27. In our view, however, Hospital would be even liable when negligence is alleged against consultants. Patient would not know the arrangement between the doctor and the hospital when he is being treated in the Hospital by the doctor concerned. It is settled law that hospital is vicariously liable for the acts of the doctor vide Savita Garg Vs. National Heart Institute, (2004) 8 SSC 56, it was also followed in case of Balram Prasad v. Kunal Saha, (2014) 1 SCC 384 . It is very clear, therefore, that the allegation of medical negligence against the doctors of opposite party no.2 hospital stand amply proved from the evidence on record.
28. Coming to the question of quantum of compensation, the Dist. Forum has awarded an amount of Rs.5,00,000/- towards compensation and Rs.2,000/- towards costs. However, the deceased complainant no.1 is a known patient of Cancer of throat (Hypopharynx) Stage IV and after the surgery had lived for 9 years and if as stated by the opposite party no.2 the deceased complainant no.1 had taken regular endoscopic dilations to prevent the formation of pharyngeal stricture he would not have undergone further complications for which the doctors of opposite party no.2 hospital had to treat the patient.
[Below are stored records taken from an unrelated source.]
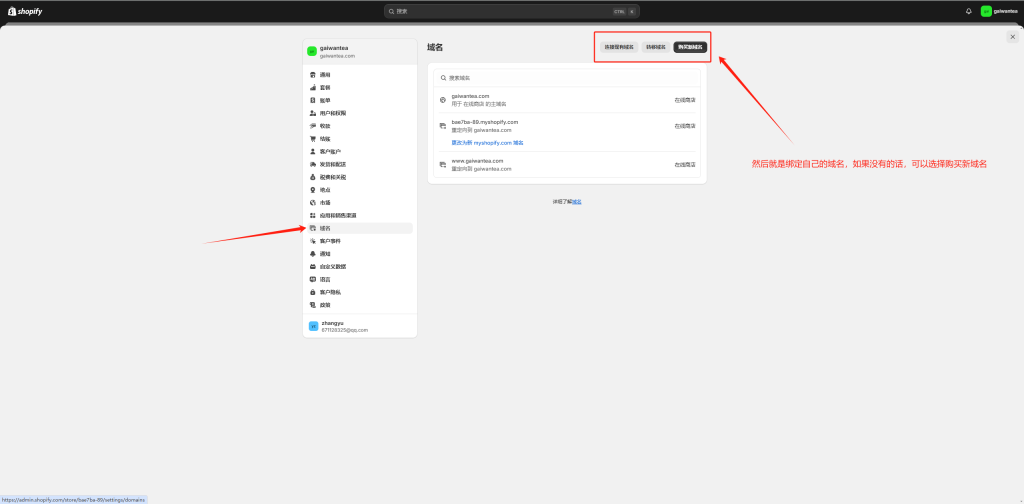Click 连接现有域名 connect existing domain button
The height and width of the screenshot is (504, 1024).
pyautogui.click(x=619, y=47)
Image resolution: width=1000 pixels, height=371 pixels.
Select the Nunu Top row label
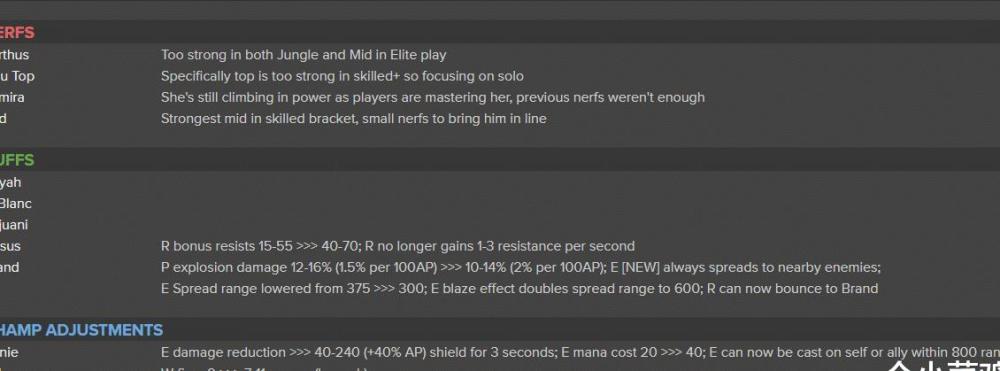pyautogui.click(x=17, y=76)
The only negligence on the part of the doctors of the opposite party no.2 hospital was had they confirmed the position of the Ryle’s tube by auscultation in the epigastric region with passage of air through syringe through Ryle’s tube, they could have avoided further complications. Therefore, we are of the considered opinion that the compensation of Rs.5,00,000/- as awarded by the District Forum appears to be on higher side and the same is to be reduced. Hence, compensation of Rs.5,00,000/- is reduced to Rs.3,00,000/- while enhancing the costs of Rs.2,000/- to Rs.5,000/- and the same is reasonable, modest and the same meets ends of justice. The point framed at para no.16 is accordingly answered.
In the result the appeal is allowed in part, modifying the impugned order and directing the appellant/opposite party no.2 to pay a compensation of Rs.3,00,000/- on all counts to the complainant no.2 along with costs of Rs.5,000/-. The complaint against the opposite parties no.1 and 3 is dismissed. There shall be no order as to costs in the appeal. Time for compliance four weeks.